On Providing Information Necessary and Relevant to Bargaining: In order to draft our bargaining proposals, we submitted a Request for Information seeking data about Excellence and Merit Review since February 2016, when our current contract was ratified. Our RFI was intentionally narrow, focused only on the start and end dates of the reviews during this period, along with their outcomes. In lieu of a response, last July UC Berkeley provided a cost estimate for retrieving the information: $52,000. The information would be retrieved from personnel files by an Administrative Analyst (average annual salary: $49,127). UC Berkeley wants to charge us an analyst’s annual salary to provide a small amount of data that other campuses have provided without difficulty or charge. At Merced, UCOP re-presented us with this estimate, as though it was brand new and we hadn’t been bargaining over it for the past four months. We’ve continue to bargain over the outlandish cost in order to get the data we need to negotiate.

On Proposals: As we said to UC Admin at Merced, we view their proposals as an encapsulation of the UC’s values and as an index of their respect for faculty and students.

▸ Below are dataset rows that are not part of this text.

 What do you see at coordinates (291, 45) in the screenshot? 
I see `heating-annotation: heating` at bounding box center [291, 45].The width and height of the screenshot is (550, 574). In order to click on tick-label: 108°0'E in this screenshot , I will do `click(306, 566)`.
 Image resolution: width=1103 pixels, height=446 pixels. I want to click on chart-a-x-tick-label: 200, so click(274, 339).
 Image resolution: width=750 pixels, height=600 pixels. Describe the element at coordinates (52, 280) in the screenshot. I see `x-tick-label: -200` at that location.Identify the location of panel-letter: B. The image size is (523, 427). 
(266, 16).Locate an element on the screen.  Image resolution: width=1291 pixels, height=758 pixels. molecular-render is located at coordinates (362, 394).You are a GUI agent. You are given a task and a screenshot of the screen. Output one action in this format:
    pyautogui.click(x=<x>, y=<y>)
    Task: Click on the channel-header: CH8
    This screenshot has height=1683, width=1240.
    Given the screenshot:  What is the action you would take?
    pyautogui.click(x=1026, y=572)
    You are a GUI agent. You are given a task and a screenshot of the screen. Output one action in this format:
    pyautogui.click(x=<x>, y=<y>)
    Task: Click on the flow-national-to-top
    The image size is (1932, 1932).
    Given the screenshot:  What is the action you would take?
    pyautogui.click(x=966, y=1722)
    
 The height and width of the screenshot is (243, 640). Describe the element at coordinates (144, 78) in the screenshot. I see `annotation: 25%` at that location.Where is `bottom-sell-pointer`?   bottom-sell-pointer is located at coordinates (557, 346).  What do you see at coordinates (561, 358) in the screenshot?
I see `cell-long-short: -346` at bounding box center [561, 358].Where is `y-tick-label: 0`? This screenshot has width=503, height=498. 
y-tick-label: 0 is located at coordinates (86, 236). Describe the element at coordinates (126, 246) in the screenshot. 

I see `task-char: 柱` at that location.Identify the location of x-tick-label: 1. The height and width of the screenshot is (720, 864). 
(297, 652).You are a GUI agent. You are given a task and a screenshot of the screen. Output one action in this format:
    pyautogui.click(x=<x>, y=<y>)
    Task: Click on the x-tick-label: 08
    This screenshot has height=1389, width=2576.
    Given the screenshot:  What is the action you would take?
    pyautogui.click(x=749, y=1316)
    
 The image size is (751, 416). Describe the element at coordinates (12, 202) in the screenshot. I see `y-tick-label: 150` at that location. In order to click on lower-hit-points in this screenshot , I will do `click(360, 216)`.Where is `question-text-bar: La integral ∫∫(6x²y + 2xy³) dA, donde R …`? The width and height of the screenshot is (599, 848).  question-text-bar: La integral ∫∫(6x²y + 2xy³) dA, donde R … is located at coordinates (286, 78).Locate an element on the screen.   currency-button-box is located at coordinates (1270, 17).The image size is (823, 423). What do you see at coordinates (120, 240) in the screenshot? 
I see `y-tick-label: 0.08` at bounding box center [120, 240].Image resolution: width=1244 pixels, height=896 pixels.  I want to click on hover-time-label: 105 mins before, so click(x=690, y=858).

The proposals we’ve received so far—eliminating reappointment for pre-continuing faculty and jeopardizing continuing appointees’ job security as well—have signalled nothing but disrespect. The same is true of the proposals we haven’t received. We’re approaching a full six months without a response from UC Admin on our most important demands. On our major priorities, rehiring rights and pathways to full-time teaching, and workloads that accurately reflect the full range of faculty duties, UC has been stonewalling. We passed our Article 7a-Pre-Continuing Appointments in June and our Article 24-Workload in July. At UC Merced, Admin signalled no intent to provide their counter-proposals any time soon while blaming us for the slow pace of negotiations. When will they come to the table ready to fully engage?

UC-AFT Passes Four New Proposals: New Employee Orientations, Release Time for UC-AFT Business, Union Rights and Management Rights

In our new, New Employee Orientations article, we proposed that every new teaching faculty member receive an orientation that speaks to their professional needs and interests, introduces them to their department chairs and other key personnel, and educates them about the rights and responsibilities conferred by our union contract. At UCLA, our biggest campus, fewer than 1% of hires have received a new employee orientation in the last two years—a pitiful percentage that speaks to UC Admin’s reluctance to invest in its teaching faculty.

In Release Time for UC-AFT Business, we proposed adequate release time for our volunteer member negotiators and stewards, who dedicate enormous amounts of personal time and energy to advocating for their colleagues. As this comparison chart shows, our proposal is quite modest compared to what UC Admin provides for other union representatives.

In our Union Rights proposal, we are trying to strengthen our ability to meet with and effectively represent our members. We’re also seeking to stop UC admin from selling our contact information to for-profit companies. You may have recently received an insurance solicitation from California Casualty. Yep, your employer sold your home address to a marketer.

In Management Rights, we’re seeking to remove elements such as class scheduling and performance reviews that are addressed in other articles of the contract to clarify that those are things on which we will reach mutual agreement, not things left to UC Admin to unilaterally decide.